Initial Response Actions

Employees should be trained in response procedures appropriate to their role. Basic initial response actions include:

  • Warning others in the immediate area by word of mouth and/or activating local alarms.
  • Taking immediate personal protective measures.
  • Reporting the emergency to 9-1-1 or security depending on company policy.
  • Implementing response actions (e.g., process shutdowns, activate fire protection systems, eliminate potential ignition sources).

Initial Notifications

Upon discovery of an emergency, initial notifications should go out to pertinent emergency contacts using the preferred method of notification. Notifications should include incident location, event type, and status. After the initial communication, supervisors should verify observations, and on-scene conditions. A planning system with a contact verification tool can greatly improve the accuracy of notifications data.

Emergency Response Team

The number of personnel required to staff the response organization will depend on the size and complexity of the incident. The Incident Command System has the flexibility to allow changes in team structure while accommodating any initial or evolving tactical/strategic response needs. Maintaining consistency through standardized positions and responsibilities enables clear, effective, and efficient incident management. The Incident Commander is specifically responsible for directing the response activities and assuming the duties of all primary response team positions until the roles can be delegated to other qualified personnel.

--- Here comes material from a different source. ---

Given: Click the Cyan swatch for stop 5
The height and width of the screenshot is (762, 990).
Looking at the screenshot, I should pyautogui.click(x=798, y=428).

Incident Planning/Documentation

The Planning “P” is a common emergency management tool decision-makers use to develop incident action plans, meet tactical response objectives, and plan essential meetings throughout an incident. When developing response plans, emergency managers should review the Planning “P” and implement the actions in applicable training and exercises. Steps are as follows:

  • Identify incidents and initial effects.
  • Establish incident objectives.
  • Develop a plan to counteract the effects.
  • Prepare, disseminate, and exercise the plan.
  • Execute, evaluate, and revise the plan.

Stabilization and Sustained Response Actions

Stabilization is the result of corrective actions initiated by the Incident Response Team. Stabilization actions include, but are not limited to:

  • Initiating proper notifications, alarms, and announcements.
  • Evacuating personnel.
  • Shutting down systems.
  • Obtaining medical assistance.
  • Conferring with appropriate personnel to develop and implement a course of action.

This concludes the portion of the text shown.